Paradoxically, the weaker gravity is (provided that it isn’t actually zero), the grander and more complex can be its consequences. We have no theory that tells us the value of ? Ɲ. All we know is that nothing as complex as humankind could have emerged if ? Ɲ were much less than 1,000,000,000,000,000,000,000,000,000,000,000,000. [Martin Rees: Just Six Numbers (The Deep Forces that Shape the Universe), Basic Books 2000, p31]

· A body that was a few times smaller, or a few times heavier, than a neutron star would trap all the light in its vicinity and become a black hole; the space around it would ‘close up’ on itself. If the Sun were squeezed down to a radius of three kilometres, it would become a black hole. Fortunately, Nature has done such experiments for us, because the cosmos is known to contain objects that have collapsed, ‘puncturing’ space and cutting themselves off from the external universe. [Martin Rees: Just Six Numbers (The Deep Forces that Shape the Universe), Basic Books 2000, p35]
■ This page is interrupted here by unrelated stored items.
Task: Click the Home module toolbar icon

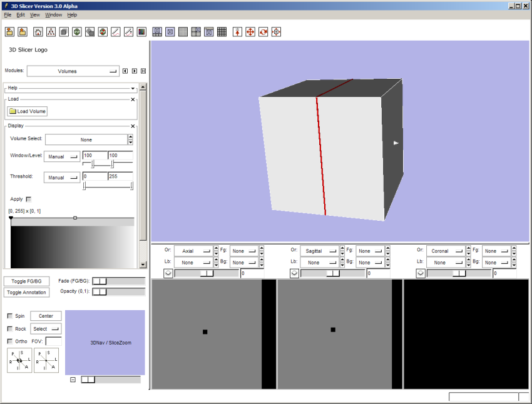Action: tap(38, 32)
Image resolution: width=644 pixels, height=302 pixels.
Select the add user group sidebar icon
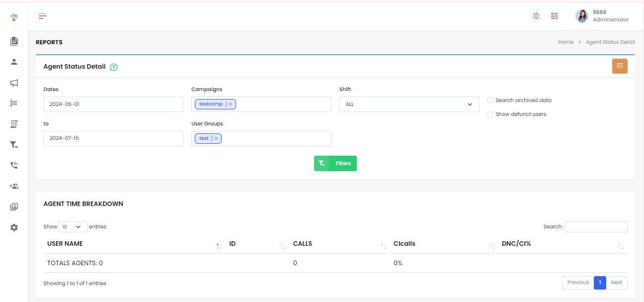pyautogui.click(x=14, y=186)
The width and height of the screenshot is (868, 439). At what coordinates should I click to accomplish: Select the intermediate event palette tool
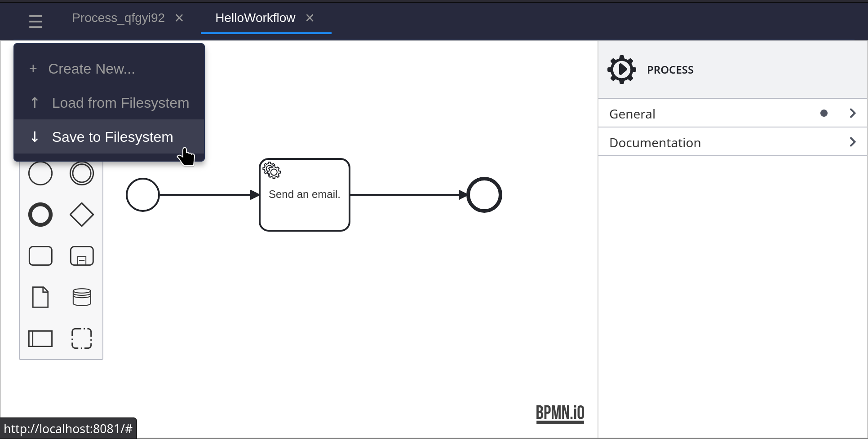[82, 173]

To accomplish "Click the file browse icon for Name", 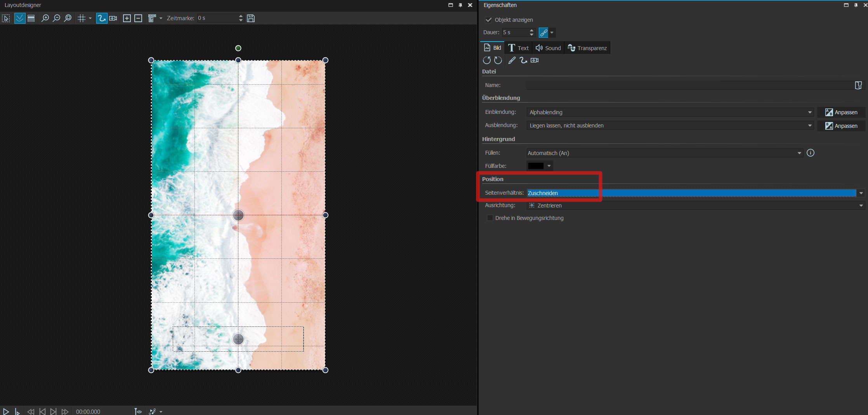I will (858, 85).
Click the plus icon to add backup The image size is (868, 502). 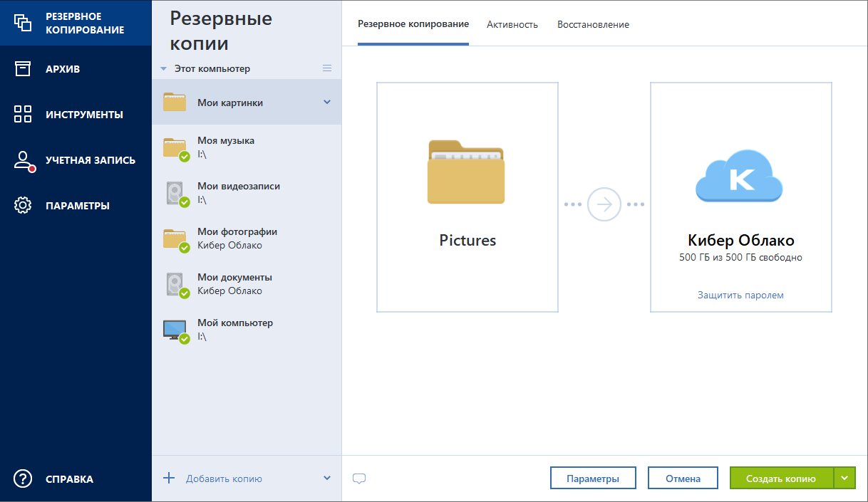pos(169,478)
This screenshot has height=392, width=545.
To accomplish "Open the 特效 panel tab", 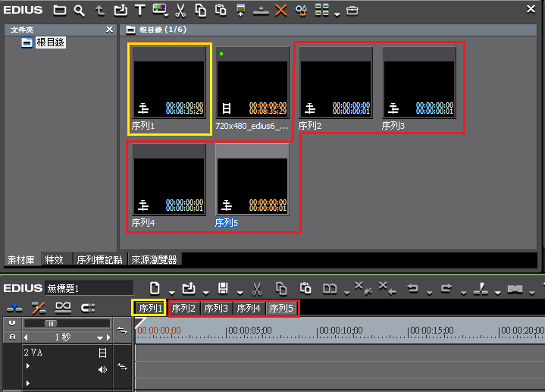I will pyautogui.click(x=54, y=259).
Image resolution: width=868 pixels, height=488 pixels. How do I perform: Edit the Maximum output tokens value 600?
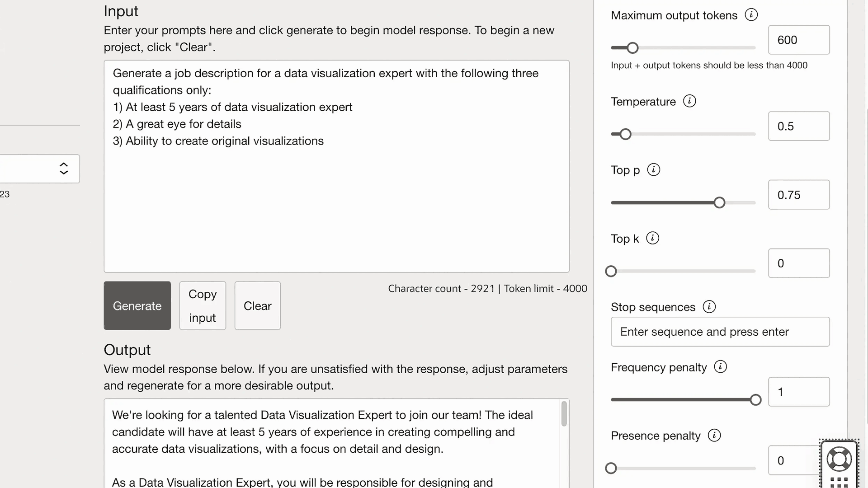pyautogui.click(x=798, y=40)
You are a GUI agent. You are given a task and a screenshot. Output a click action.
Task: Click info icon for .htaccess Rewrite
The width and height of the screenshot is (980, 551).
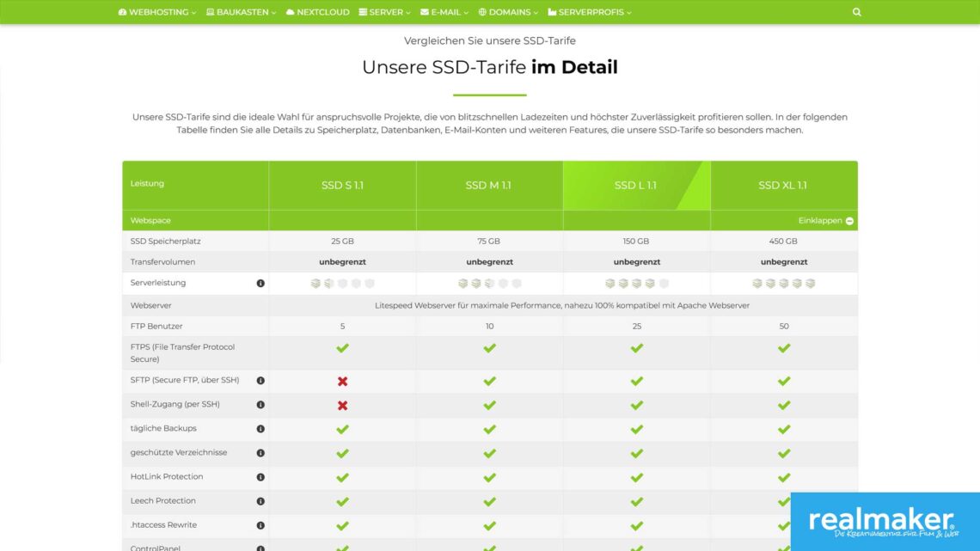[260, 525]
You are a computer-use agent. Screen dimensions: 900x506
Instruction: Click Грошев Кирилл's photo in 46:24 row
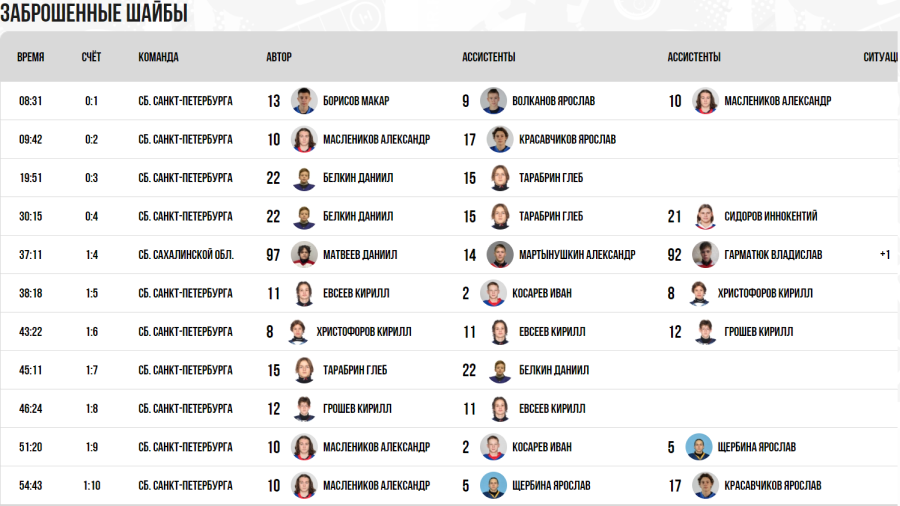[x=304, y=408]
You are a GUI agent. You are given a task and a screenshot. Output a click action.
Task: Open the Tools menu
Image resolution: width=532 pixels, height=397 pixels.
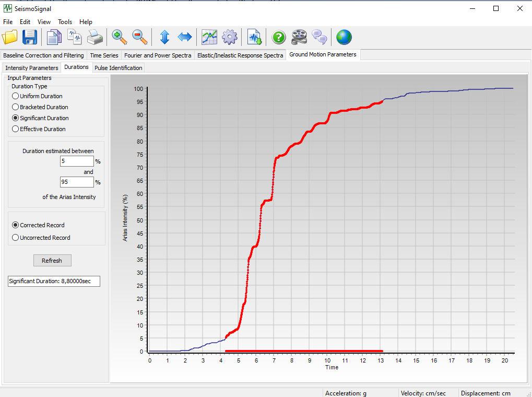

· Iron is only the twenty-sixth element in the periodic table, and at first sight the heavier atoms might seem a problem because it takes an input of energy to synthesize them. But intense heat in the collapse, and the blast wave that blows off the outer layers, together produce small traces of the elements in the rest of the periodic table, right up to uranium at number 92. [Martin Rees: Just Six Numbers (The Deep Forces that Shape the Universe), Basic Books 2000, p45]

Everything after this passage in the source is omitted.